For those who missed it - although if you have even a passing interest in the hackgate story it will have been difficult to do so - MP Louise Mensch (who garnered worldwide interest in the first select Culture, Media and Sport Select Committee hearing on the subject earlier in the summer thanks to her take-no-prisoners approach to questioning Murdoch senior and junior) broke short her attendance this time round, with a request to leave early as she was needed to collect her children from school.

"As a single mother, it's a job I try not to delegate. Chairman gave me opportunity to ask all my questions, in full, first," tweeted Louise when quizzed on her actions later. And then, as more questions and criticism duly buzzed onto Twitter's news feed, "If interested; I have childcare, but it's not a job I like to delegate if possible. Grateful to whips for letting me work Thus in #CorbyEN (sic)."

The debate did not stop there.

I don't actually care whether Louise's actions were 'display parenting' or 'parental grandstanding', rather than just articulating the basic facts, as some have suggested. You don't have to be a genius to see she knows how to work the limelight. However, I do care that she has highlighted the reality of having a demanding career and balancing a family at the same time. And I speak as someone who doesn't even have children.

Blogger Gaby Hinsliff wrote about the 'don't ask, don't tell' rule of being an MP, meaning it's more than ok to disappear early to see your family, but you don't tell the TV cameras, much less your colleagues, where you are actually going. But why on earth does there have to be a don't tell aspect to any of it in the first place?

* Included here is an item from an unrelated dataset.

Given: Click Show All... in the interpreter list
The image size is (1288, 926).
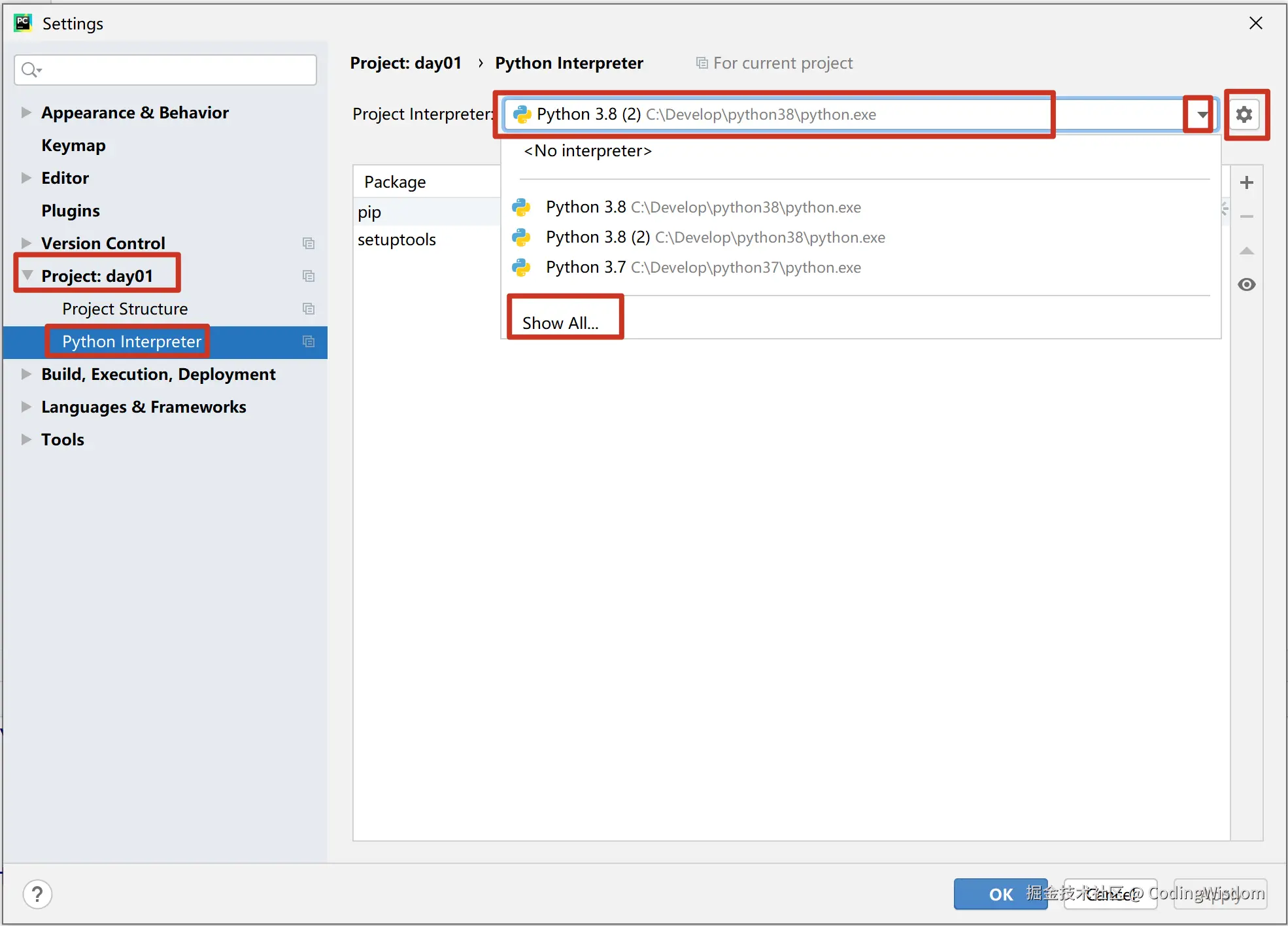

Should we start quizzing all the male MPs about the various times they arrived or left at the hearing? And, yes, before you say it, I'm sure none of them felt the need to spotlight those times to in-the-shadows journalists, but that's hardly the point here. Louise has more than proven herself as an MP with strong opinions, determined to speak out on behalf of the causes she believes in, and ably qualified for the job in hand. Agree or disagree with her politics, the fact she balances that career with three children should be cause for celebration enough.

Some years back, when I was studying for my politics A-level, I wrote an essay on how Westminster could encourage more women to become MPs. This was just before, or at least around the time, that Blair rode in on his landslide majority with his 'Blair's Babes' right behind him (I'd say alongside him, although that didn't end up being the case) and the issue of the male: female ratio within the House of Commons was at an all-time high. My argument, taught, it has to be said, by a forward-thinking male teacher, was that until the expected working hours of MPs was addressed, it would be exceptionally difficult to attract serious numbers of women to the profession.

I have no idea where the essay itself is, although all these years later I still hold firm with the basic premise that if any profession is to have a balanced workforce, it must take into account the lives that surround that workforce - and quite possibly the lives that lend that workforce its passion, its work-ethic and its need to work in the first place.